Again, there’s no question that the latest wave of coronavirus cases hit redder parts of the country harder. You can see that in Leonhardt’s graphs of the cumulative death toll by month. His graphs, though, show only 2021. If we extend it back to 2020, we see not only the surge in deaths in redder counties in recent months, but also a similar surge at the end last year. From November 2020 to February 2021, the most Trump-friendly counties went from seeing the fewest deaths per capita to the most. That shift predated the broad rollout of vaccines.

In fact, the number of deaths per month was higher in the most red counties during those months than it was this summer.

The death toll has been higher in the reddest counties ever since. That’s a function not only of vaccinations, but probably also of all of the other manifestations of skepticism about the pandemic, from being less supportive of mask-wearing to being less worried about contracting the virus to being more likely to believe a number of false claims about the virus and its spread.

That said, though, the gap between the reddest and the bluest counties was wider in recent months than it was during last winter’s peak. You can see it on the graph above; the dark-red line is much further from the dark-blue one recently than it was then. Or, if we simply subtract the per capita death rates between the two groups, we see how the gap between the two has grown.

This reinforces our thesis: The gap already existed, but now it has gotten worse.
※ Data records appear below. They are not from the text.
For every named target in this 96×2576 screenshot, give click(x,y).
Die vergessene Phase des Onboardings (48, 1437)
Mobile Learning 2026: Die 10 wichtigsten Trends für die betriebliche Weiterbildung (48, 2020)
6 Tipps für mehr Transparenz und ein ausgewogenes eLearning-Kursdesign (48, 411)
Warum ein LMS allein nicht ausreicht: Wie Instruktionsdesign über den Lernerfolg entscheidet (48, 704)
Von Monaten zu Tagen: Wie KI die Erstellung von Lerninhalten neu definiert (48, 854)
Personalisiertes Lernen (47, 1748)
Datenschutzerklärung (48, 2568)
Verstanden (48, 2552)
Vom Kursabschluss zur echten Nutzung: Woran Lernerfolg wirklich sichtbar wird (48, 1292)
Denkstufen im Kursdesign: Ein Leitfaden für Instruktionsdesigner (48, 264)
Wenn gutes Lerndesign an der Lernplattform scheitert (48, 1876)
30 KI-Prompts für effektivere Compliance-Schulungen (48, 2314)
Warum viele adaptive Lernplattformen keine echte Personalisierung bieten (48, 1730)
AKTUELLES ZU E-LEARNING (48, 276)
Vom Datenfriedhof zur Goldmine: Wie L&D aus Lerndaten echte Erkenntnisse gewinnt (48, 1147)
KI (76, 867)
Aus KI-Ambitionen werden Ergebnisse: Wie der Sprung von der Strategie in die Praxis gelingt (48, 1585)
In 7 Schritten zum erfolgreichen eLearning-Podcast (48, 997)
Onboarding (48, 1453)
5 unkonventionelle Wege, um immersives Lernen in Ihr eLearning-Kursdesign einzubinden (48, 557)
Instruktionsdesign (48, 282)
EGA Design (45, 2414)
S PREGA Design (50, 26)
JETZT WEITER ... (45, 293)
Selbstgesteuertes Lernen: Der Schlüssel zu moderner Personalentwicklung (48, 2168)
Republicans have sought to undercut the idea that partisanship plays a role here, in part because they’re interested in defending Republican officials like Florida Gov. Ron DeSantis who have leaned in to the cultural fight over addressing the pandemic. In DeSantis’s defense in particular, Republicans have frequently tried to dismiss the recent surge in cases as being seasonal, arguing that it perhaps reflects warm weather pushing people indoors and not DeSantis’s policy choices.

If we pick out data from Sun Belt states, though, we see that the same partisan gap exists. We also see that the number of deaths in recent months has diverged much more widely along partisan lines than it did nationally.
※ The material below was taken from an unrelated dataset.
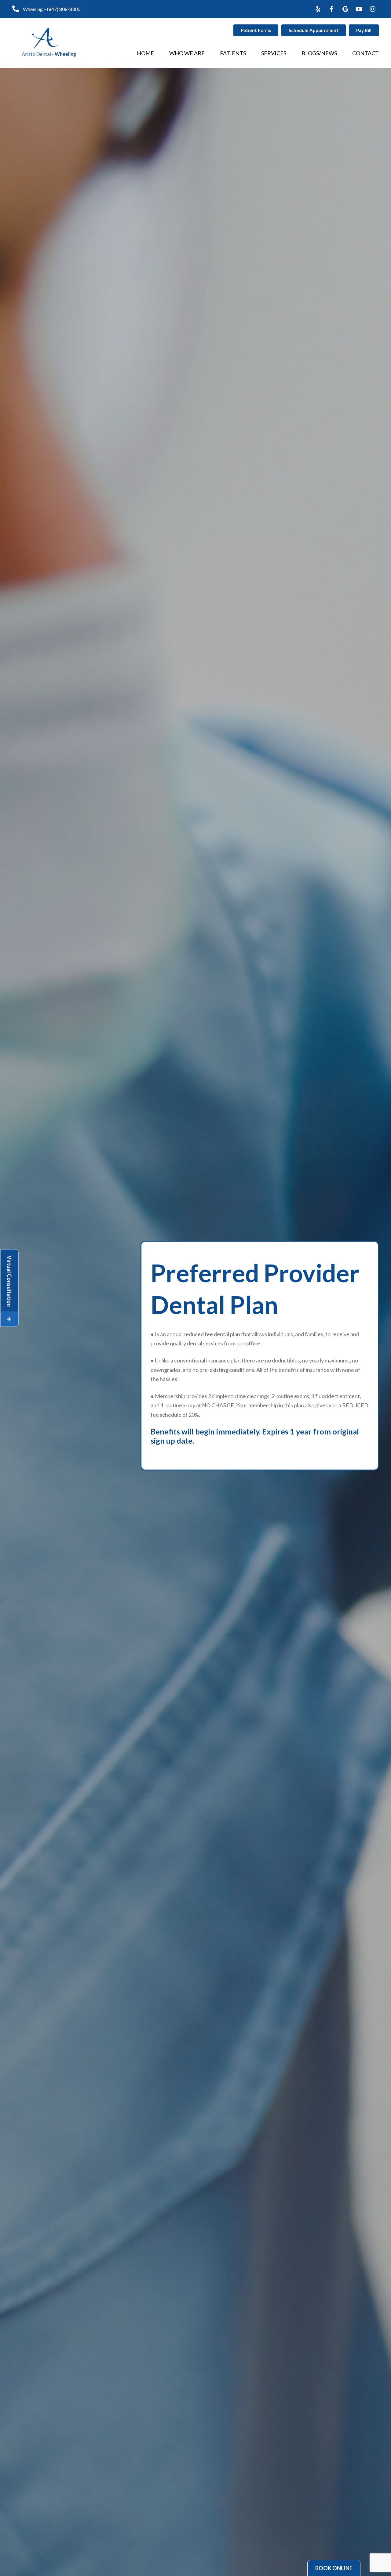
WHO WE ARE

In fact, the per capita death toll in the most pro-Trump counties in Sun Belt states was worse this summer than it was last winter, even with vaccines in wide deployment. That’s not true of the most pro-Biden counties.

If we again compare the two directly, we see that the recent surge has been far worse in more-Republican areas of the Sun Belt than in more-Democratic ones.

The surge in coronavirus cases and then deaths over the summer and into October not only reinforced the gap between the most-Trump and most-Biden counties. It also led to a surge in less strongly Trump counties. At the beginning of October, strongly pro-Biden counties, weakly pro-Biden counties and weakly pro-Trump counties all had about the same rates of covid-19 deaths. By the beginning of November, the death toll had largely sorted along partisan lines, with the cumulative rate of deaths reflecting the extent of support for Trump.

Another challenge to the idea that politics aren’t involved is that even outside Sun Belt counties, the number of covid deaths in recent months was worse. Consider the cumulative death toll from August through October in both 2020 and 2021. This year, even counties in the Pacific Northwest got hammered — if they were strongly pro-Trump.

It was only after October that the cumulative number of covid-19 deaths per capita was higher in the most heavily pro-Trump counties than the most heavily pro-Biden ones.

Important to notice on that graph? That during the winter, the number of population-adjusted deaths in both the most heavily pro-Biden and most heavily pro-Trump counties surged. In recent months, though, only the Trump counties did.

The pandemic is partisan, as it has been for more than a year. But that partisanship has only grown increasingly deadly.